FARMINGTON – Selectmen asked for more time to consider a proposal to add a drug detection dog to the police department.
Police Chief Jack Peck noted that there is almost a heroin overdose every day in Maine and there’s a need to focus the department’s resources toward stemming the flow of illegal drugs coming into the area.
“We recognize there is a drug problem,” he said.
While the department has implemented the Operation Hope program to support those who are drug addicted get the help they need, and patrol officers now carry Narcan nasal spray as an emergency treatment for a suspected opioid overdose, there is more that needs to be done, Peck said.
Trying to stop people from bringing illegal drugs into Farmington in the first place is the main goal now. The problem is, Peck said, “we don’t have the canines here on a regular basis” to help with the investigations. The Maine State Police and Franklin County Sheriff’s Office do have dogs trained to detect illegal drugs, but are often not close enough to the Farmington area to respond quickly enough.

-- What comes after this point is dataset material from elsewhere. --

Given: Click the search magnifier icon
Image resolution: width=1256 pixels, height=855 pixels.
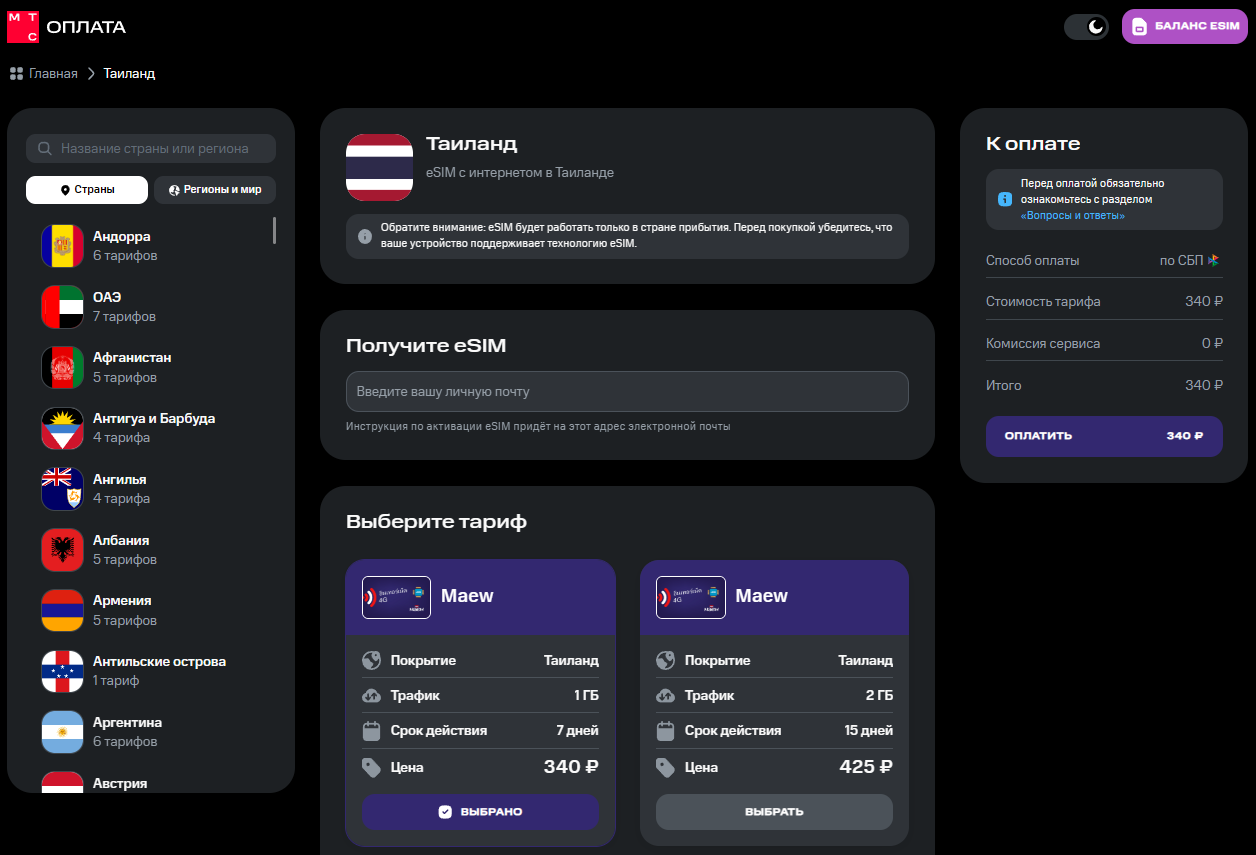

According to a 2015 U.S Supreme Court case, the use of drug-sniffing dogs can be used around the exterior of a vehicle during a routine traffic stop, but the time it takes to perform the sniff test should not unduly extend the length of the traffic stop beyond the initial reason for being pulled over. An officer who has stopped a vehicle in Farmington needs to have a trained dog within five minutes or so of the stop, Officer Michael Lyman said in his proposal to add a drug detection dog to the force.
Additionally, the majority of dogs currently trained to identify heroin, cocaine, methamphetamine and marijuana can’t differentiate between them, he said. Now that marijuana is legal for recreational use, a dog alerting its handler for the presence of an illegal drug may be identifying marijuana, which would not be grounds for a probable cause search or criminal charge.
As an example, Peck said two weeks ago Sgt. Edward Hastings was tipped off that a man was traveling in Farmington while transporting illegal drugs in his car. At the time, the nearest canine unit was in Phillips.
“We couldn’t get the dog here in time,” he said.
Lyman, who has a five-month-old dog, has volunteered to attend the state’s nine-week canine training class so the department can respond quicker to calls when illegal drugs are suspected.
“Officer Lyman lives here locally; it would be a benefit to the community,” Peck said.
The training class costs $700 and to convert a police cruiser for the dog is estimated to cost another $100. The department’s training fund account could be used to pay those expenses. The next class starts in August.
Should Lyman attend the class, his normal shifts on duty would need to be covered by other officers during the training period. Peck said he can “absorb the costs in overtime” that are within his budget.
The department had a canine unit 16 years ago, but found there were “issues” at the time, he added, and the program was discontinued.
Selectmen questioned the costs associated with having a dog on the force, such as veterinary bills and the possible need for additional insurance coverage. Lyman said he was willing to pay for the veterinary costs.
“My biggest fear is that it becomes expensive at some point in the future,” Selectman Matthew Smith said. “It’s the cost part of it for me.”
“Is it an addition? Yes. Can we absorb it? Yes. I am behind it. We’ve been reactive so far and we want to be proactive. It’s killing people,” Peck said.
Selectmen asked for more information on the possible need for additional insurance should a canine unit join the department. They asked that the program be on a trial basis in which a record of the number of stops the dog is called to, all costs, and other related information be reviewed.
In other police department matters, selectmen gave the green light for the town to accept a forfeiture of items from a drug case that occurred last summer. The items are 20 firearms, and a 2006 Honda Accord. Peck said he plans on using the car for surveillance-type cases and the firearms will be either be kept for use by the department or be destroyed.
Two grant awards were accepted by selectmen. A Maine Bureau of Highway Safety grant totaling $13,143.22 will go towards 64 hours of overtime pay for speed enforcement details, which will be conducted now through September.
A second grant of $1,000 from the Healthy Community Coalition will allow the department to purchase a portable alcohol breath detector and be used for officers’ overtime pay on spot checks for underage alcohol consumption.